Não se trata, evidentemente, de justificar a invasão da Ucrânia, nem tampouco de negar que Putin seja um ditador, mas de entender os antecedentes do conflito, as motivações da Rússia e a melhor maneira de lidar com a situação, de preferência evitando mais mortes, destruição e sofrimento.

Autor de best-sellers como “O fim da pobreza”, Sachs argumenta que a Guerra da Ucrânia, que completou três anos na semana passada, é resultado de uma longa escalada de tensões entre a OTAN e a Rússia, iniciada pouco depois da queda do Muro de Berlim. Ele vê o conflito como uma reação às ameaças aos interesses estratégicos e à segurança nacional da Rússia, não como um projeto expansionista de Putin.

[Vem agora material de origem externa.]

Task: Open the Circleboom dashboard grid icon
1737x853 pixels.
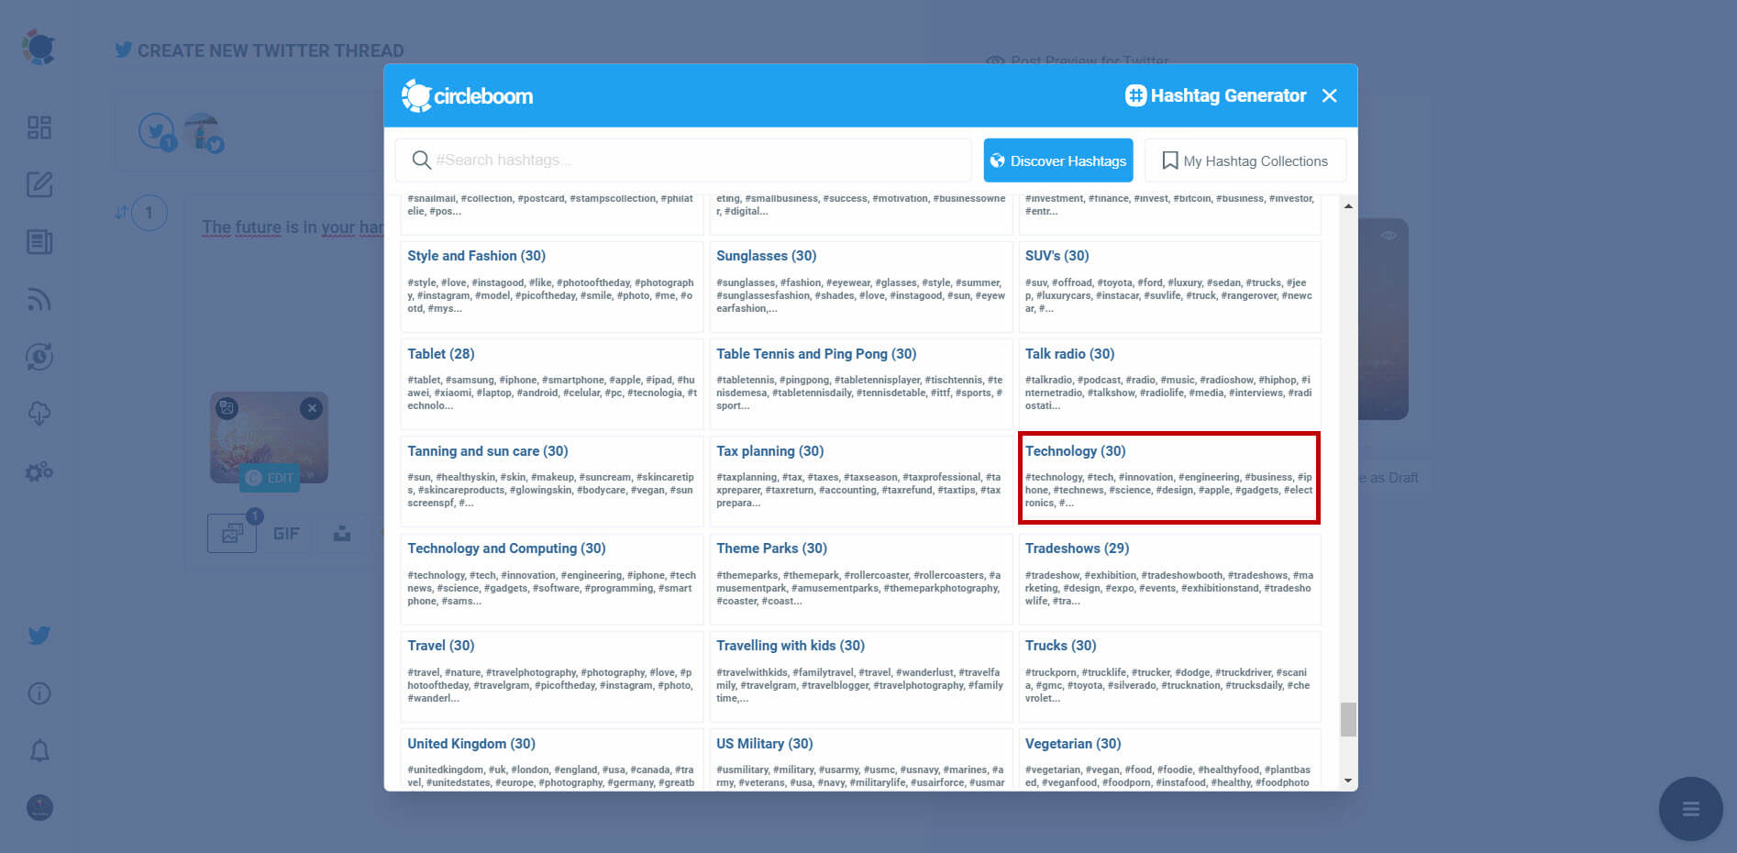Action: [39, 127]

Ele está certo? Não sei, mas vale a pena entender o que ele diz.

Sachs não defende Putin, mas não o enxerga como um vilão. Sua análise busca as causas estruturais da guerra, que só terminará com negociações diretas entre os envolvidos, não com a exclusão da Rússia do cenário internacional, muito menos com o envio de mais armamentos à Ucrânia. Ele adota um realismo pragmático: o objetivo deve ser minimizar danos e interromper a carnificina.

O que apresento a seguir é um resumo das teses de Sachs em relação às origens e à cronologia das tensões que resultaram na guerra. Após ler os próximos parágrafos, você pode continuar torcendo por Zelensky ou Putin, mas certamente será uma torcida mais bem informada.

Tudo começou em fevereiro de 1990, durante as negociações para a reunificação da Alemanha. Naquela ocasião, diversos líderes ocidentais, incluindo o então secretário de Estado americano James Baker, garantiram a Mikhail Gorbachev (o coveiro da União Soviética) que a OTAN não se expandiria "nem uma polegada para o leste" (“Not one inch eastward”), caso ele aceitasse a reunificação.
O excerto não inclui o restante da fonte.